[Start of Attachment]

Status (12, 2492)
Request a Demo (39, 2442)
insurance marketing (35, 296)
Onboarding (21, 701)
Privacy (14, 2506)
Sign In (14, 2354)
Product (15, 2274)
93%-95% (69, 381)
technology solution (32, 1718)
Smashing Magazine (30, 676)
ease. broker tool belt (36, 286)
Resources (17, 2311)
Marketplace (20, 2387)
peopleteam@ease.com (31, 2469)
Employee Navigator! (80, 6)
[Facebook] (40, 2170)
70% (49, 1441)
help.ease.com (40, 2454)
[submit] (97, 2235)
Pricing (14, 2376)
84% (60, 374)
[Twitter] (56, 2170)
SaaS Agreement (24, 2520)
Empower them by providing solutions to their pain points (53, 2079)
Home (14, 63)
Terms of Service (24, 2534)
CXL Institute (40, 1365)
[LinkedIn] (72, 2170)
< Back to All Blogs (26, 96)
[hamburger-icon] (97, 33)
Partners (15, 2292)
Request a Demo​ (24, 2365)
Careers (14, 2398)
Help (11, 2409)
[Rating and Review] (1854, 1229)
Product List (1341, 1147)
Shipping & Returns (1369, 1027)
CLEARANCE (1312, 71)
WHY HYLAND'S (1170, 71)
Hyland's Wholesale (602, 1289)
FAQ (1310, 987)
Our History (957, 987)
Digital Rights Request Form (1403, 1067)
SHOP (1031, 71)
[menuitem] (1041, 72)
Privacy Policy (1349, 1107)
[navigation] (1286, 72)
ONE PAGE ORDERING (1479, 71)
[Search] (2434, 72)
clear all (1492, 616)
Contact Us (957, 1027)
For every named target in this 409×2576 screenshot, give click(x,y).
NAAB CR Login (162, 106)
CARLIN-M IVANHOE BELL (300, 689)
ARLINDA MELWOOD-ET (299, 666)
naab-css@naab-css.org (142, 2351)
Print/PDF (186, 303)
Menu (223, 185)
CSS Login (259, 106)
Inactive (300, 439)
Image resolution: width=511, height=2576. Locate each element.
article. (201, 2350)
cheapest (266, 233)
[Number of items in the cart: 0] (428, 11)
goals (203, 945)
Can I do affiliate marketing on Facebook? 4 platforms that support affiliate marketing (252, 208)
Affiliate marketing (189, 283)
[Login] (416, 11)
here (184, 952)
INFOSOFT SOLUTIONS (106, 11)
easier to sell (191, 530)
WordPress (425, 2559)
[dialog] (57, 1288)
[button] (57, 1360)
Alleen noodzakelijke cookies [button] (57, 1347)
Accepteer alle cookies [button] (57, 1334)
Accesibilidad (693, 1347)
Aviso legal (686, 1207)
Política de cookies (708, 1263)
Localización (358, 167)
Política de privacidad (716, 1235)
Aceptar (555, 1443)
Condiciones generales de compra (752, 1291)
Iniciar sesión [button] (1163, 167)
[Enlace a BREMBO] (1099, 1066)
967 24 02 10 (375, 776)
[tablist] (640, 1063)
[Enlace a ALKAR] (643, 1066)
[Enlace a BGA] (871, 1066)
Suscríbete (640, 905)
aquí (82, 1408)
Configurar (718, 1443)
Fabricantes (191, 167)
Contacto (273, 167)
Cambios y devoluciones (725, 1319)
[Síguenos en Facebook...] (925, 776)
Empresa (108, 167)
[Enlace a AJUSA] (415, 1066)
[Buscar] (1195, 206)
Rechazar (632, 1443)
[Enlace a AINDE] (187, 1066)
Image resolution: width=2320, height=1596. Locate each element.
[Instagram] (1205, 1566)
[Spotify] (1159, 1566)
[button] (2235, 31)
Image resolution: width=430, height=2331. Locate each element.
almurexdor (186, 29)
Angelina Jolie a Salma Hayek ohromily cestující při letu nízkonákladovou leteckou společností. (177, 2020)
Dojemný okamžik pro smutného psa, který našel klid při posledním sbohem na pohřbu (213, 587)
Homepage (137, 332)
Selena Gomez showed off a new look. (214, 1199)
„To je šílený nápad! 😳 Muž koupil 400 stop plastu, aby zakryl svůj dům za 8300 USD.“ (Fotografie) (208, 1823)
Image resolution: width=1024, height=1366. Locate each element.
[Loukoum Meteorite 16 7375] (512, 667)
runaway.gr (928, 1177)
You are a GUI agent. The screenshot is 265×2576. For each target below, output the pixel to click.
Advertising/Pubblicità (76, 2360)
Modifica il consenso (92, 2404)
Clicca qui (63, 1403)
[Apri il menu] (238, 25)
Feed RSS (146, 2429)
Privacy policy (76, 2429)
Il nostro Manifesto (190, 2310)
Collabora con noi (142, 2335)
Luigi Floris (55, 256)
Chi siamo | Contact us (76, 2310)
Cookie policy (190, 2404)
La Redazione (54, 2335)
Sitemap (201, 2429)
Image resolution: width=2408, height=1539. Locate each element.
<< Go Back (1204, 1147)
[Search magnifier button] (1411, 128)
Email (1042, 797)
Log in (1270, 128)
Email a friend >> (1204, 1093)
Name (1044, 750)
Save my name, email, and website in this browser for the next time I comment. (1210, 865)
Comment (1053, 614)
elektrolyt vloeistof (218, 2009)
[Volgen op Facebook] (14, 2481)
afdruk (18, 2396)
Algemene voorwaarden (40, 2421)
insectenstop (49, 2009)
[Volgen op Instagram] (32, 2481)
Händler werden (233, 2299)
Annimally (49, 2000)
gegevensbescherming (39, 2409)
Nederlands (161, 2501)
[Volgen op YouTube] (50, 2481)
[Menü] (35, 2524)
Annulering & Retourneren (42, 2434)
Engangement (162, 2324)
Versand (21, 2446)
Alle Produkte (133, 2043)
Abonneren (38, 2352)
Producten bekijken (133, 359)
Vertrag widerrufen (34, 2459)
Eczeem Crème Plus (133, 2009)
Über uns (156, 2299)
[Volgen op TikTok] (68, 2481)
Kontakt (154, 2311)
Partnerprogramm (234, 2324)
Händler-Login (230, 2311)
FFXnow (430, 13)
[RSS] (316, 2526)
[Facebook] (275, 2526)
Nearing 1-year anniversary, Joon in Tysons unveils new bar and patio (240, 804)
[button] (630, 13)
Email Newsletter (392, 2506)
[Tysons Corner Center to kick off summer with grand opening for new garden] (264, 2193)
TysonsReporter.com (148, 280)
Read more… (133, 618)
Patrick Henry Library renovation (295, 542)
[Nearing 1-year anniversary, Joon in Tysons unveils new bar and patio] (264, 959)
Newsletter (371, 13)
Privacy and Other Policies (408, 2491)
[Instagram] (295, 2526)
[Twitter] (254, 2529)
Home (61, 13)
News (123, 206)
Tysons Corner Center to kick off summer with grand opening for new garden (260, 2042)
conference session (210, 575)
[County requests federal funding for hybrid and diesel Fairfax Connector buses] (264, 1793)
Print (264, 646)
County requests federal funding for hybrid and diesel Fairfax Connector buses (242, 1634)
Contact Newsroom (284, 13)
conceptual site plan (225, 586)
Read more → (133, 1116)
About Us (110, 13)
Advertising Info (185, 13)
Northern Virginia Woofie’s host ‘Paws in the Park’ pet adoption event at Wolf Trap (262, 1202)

[End of Attachment]

#### [Your task]
From the records above, copy only the lines starting with the line that holds "Name (1044, 750)" and going on through the line that holds "[Facebook] (275, 2526)", exactly as written.

#### [Answer to the problem]
Name (1044, 750)
Save my name, email, and website in this browser for the next time I comment. (1210, 865)
Comment (1053, 614)
elektrolyt vloeistof (218, 2009)
[Volgen op Facebook] (14, 2481)
afdruk (18, 2396)
Algemene voorwaarden (40, 2421)
insectenstop (49, 2009)
[Volgen op Instagram] (32, 2481)
Händler werden (233, 2299)
Annimally (49, 2000)
gegevensbescherming (39, 2409)
Nederlands (161, 2501)
[Volgen op YouTube] (50, 2481)
[Menü] (35, 2524)
Annulering & Retourneren (42, 2434)
Engangement (162, 2324)
Versand (21, 2446)
Alle Produkte (133, 2043)
Abonneren (38, 2352)
Producten bekijken (133, 359)
Vertrag widerrufen (34, 2459)
Eczeem Crème Plus (133, 2009)
Über uns (156, 2299)
[Volgen op TikTok] (68, 2481)
Kontakt (154, 2311)
Partnerprogramm (234, 2324)
Händler-Login (230, 2311)
FFXnow (430, 13)
[RSS] (316, 2526)
[Facebook] (275, 2526)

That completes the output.